● **YOUR OBJECTIVE**:
Rewrite the lines from the one containing "This screenshot has width=1200, height=800." through the one containing "(1080, 733).", inclusive, replacing "Identify" with "Find" and changing nothing else. Omit the pictures.

● **DATA EXCERPTS**:
•••

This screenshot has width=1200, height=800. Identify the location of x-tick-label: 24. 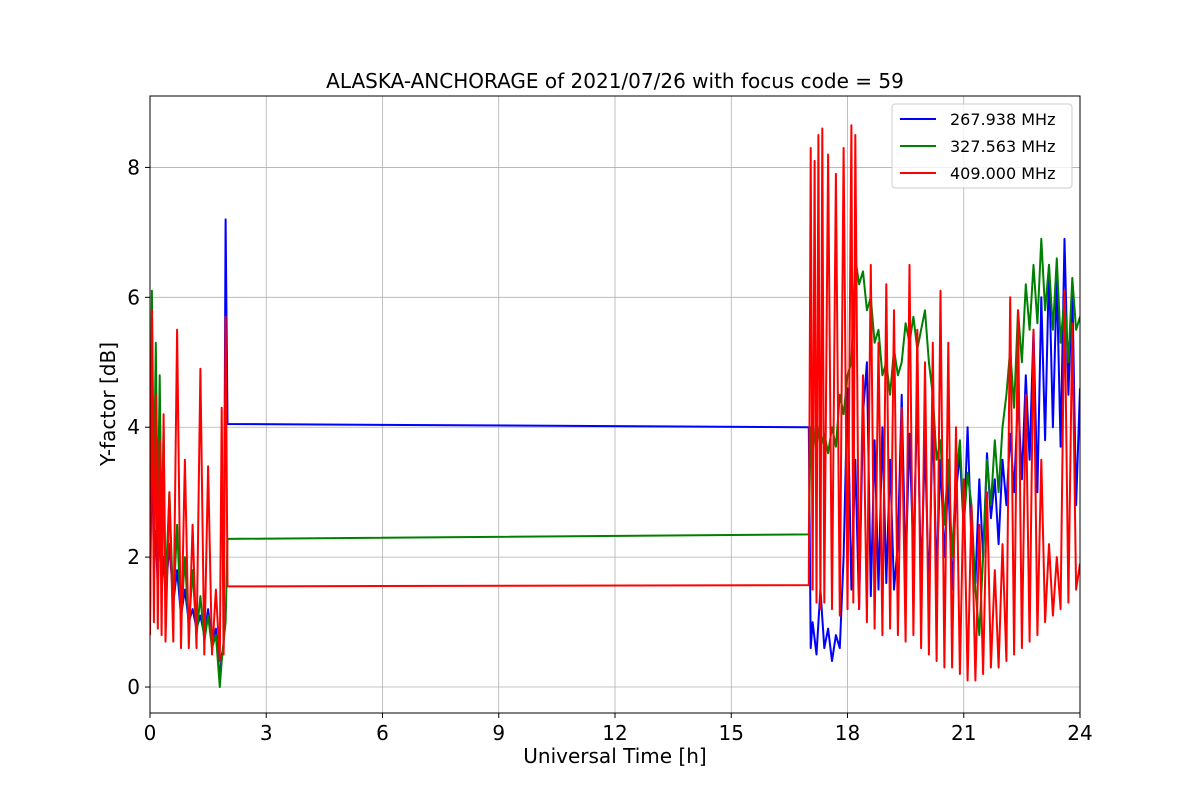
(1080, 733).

•••

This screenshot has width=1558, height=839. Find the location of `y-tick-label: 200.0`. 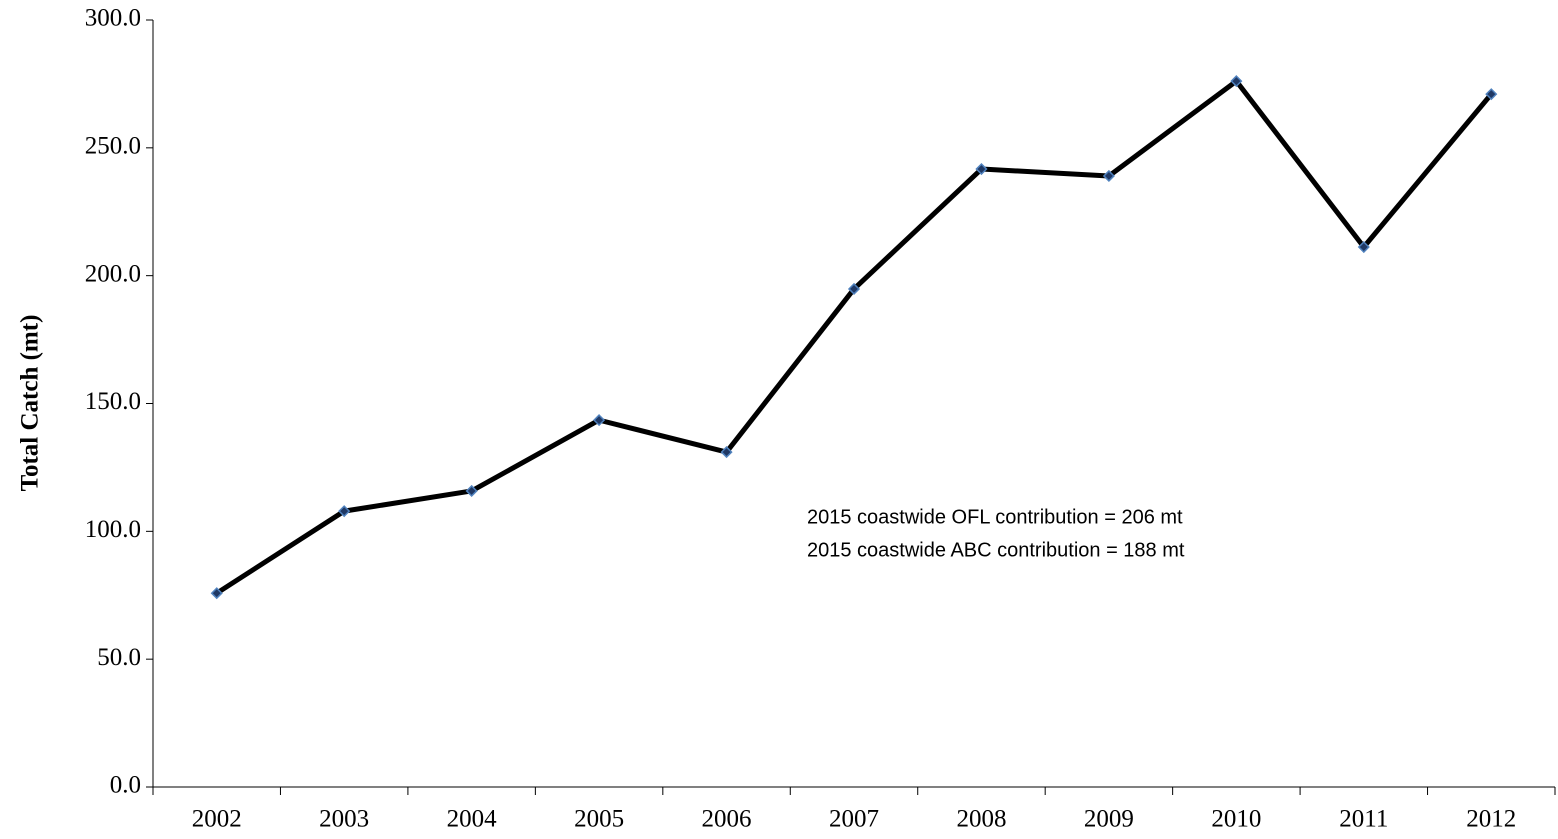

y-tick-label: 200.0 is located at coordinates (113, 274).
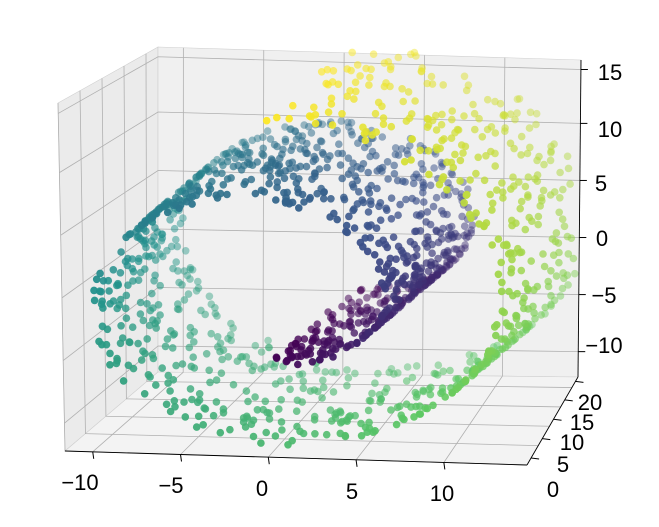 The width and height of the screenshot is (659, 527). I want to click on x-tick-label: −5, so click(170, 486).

•••

● **SOLUTION FOR THIS EXERCISE**:
This screenshot has width=1200, height=800. Find the location of x-tick-label: 24. 
(1080, 733).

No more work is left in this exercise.